Robbinsdale Superintendent Aldo Sicoli wrote: “We do not weight courses in the Robbinsdale School District. All courses are labeled appropriately on the transcript so a college will know if the student took a rigorous course such as an AP, IB or PSEO course. All credits, including PSEO credits, do count towards a student’s unweighted GPA and towards graduation.”
Ben Barton, Caledonia superintendent wrote via email, “To my knowledge, Caledonia has never weighted grades.” Other districts that don’t weight grades include Cambridge, Columbia Heights, Eden Prairie, Forest Lake, Hopkins, Little Falls, Milaca, Minneapolis, Monticello, New Heights, North Branch, Rush City, St. Louis Park, Pierz, and Princeton.
Six districts wrote that they weight college-level courses taught in their high schools but not PSEO courses taught on college campuses.
For example, Bloomington Superintendent Les Fujitake explained that the district does not weight PSEO courses “Because the district has control over staff development, curriculum development and the rigor of the courses (taught in the schools). The district does not have this control over PSEO courses.”
Farmington Superintendent Jay Haugen wrote: “We currently weight AP and all concurrent enrollment courses (CIS – U of M, and Senior to Sophomore – SCSU) that are taught by FHS staff. Students enrolled in these courses have their GPA weighted with a 1.2 multiplier based on a standard 4.0 grading system. For classes at outside institutions for which we control neither the instructor, nor the content, we do not weight grades. We are not in a position to evaluate the quality of the instructor nor the rigor of the course.”
Richfield High School Principal Jason Wenschlag told me that the district provides a 1.3 weighting for college-level courses taught at the high school, and a 1.2 weighting for some PSEO courses. He noted: “We know the curriculum, how it is taught, the assessments used and the expectations given to students. We recognize, too, that in-house RHS students may be taking up to seven honors-level, advanced courses per semester, while PSEO students are limited in the credits they can complete, which means they typically take an average of four courses in a semester. Finally, we are not in the position to judge various postsecondary schools, their instructors, their syllabi or their expectations. Even in situations where curriculum and instruction are supposed to be the same (i.e. U of M classes on campus vs. U of M CIS classes at RHS), we know variability exists between schools and instructors.”
Four districts automatically weight both college-level courses taught in their high schools and those on college campuses: Braham, Princeton, St. Paul and Upsala.
Many community and business groups across the political spectrum supported the GPA weighting bill, HF 2049, which includes the students’ ideas. Support comes from, among other groups, Growth and Justice, Parents United, the African American Leadership Forum, Hector Garcia of the Chicano/Latino Affairs Council, Minnesota Association of Alternative Programs, MinnCan, Minnesota Business Partnership, Minnesota Chamber of Commerce, and the Center for School Change, where I work.
The Minnesota Association of School Administrators and the Minnesota Association of Secondary School Principals testified against the bill, arguing that districts should be allowed to decide.
The bill would allow districts to decide between two options – while preserving equal treatment of all college level courses.
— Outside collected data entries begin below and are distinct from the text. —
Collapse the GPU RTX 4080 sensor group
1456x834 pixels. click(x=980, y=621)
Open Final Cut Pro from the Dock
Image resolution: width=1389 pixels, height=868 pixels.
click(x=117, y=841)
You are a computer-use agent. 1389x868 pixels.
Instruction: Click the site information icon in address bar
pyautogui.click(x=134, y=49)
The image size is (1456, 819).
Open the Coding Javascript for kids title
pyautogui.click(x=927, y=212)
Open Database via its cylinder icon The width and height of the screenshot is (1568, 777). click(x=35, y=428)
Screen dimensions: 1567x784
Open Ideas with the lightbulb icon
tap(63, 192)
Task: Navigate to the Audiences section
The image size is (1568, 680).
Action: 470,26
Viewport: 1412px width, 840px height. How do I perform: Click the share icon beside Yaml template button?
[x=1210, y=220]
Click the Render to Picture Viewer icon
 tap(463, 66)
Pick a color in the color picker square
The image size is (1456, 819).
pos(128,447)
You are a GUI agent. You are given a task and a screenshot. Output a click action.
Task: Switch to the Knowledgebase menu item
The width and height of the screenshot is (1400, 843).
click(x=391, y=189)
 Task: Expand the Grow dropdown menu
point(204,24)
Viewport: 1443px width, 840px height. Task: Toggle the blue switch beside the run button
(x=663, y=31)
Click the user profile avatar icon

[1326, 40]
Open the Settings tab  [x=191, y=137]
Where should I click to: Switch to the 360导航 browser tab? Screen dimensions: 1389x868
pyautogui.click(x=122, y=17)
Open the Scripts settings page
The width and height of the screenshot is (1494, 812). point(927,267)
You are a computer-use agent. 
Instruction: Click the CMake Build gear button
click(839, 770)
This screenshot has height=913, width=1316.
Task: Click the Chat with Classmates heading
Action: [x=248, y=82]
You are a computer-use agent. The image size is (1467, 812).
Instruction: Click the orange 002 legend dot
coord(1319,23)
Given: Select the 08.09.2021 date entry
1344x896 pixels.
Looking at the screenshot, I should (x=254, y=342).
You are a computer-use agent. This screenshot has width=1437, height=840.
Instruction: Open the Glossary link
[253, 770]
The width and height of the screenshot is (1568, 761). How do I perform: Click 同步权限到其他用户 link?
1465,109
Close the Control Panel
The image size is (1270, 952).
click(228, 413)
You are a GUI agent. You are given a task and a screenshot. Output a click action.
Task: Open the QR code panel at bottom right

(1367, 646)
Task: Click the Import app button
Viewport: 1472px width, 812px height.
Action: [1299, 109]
Some districts are trying to encourage students to stay in the high school classes so dollars don’t flow to the college to pay for PSEO courses. The vast majority of youngsters are choosing courses offered in high schools.
The House bill prizes both local decisions and equal treatment of dual credit courses. That seems like a reasonable compromise.
Richfield students and state legislators wisely are encouraging more students to take these courses and asking schools to treat them equally.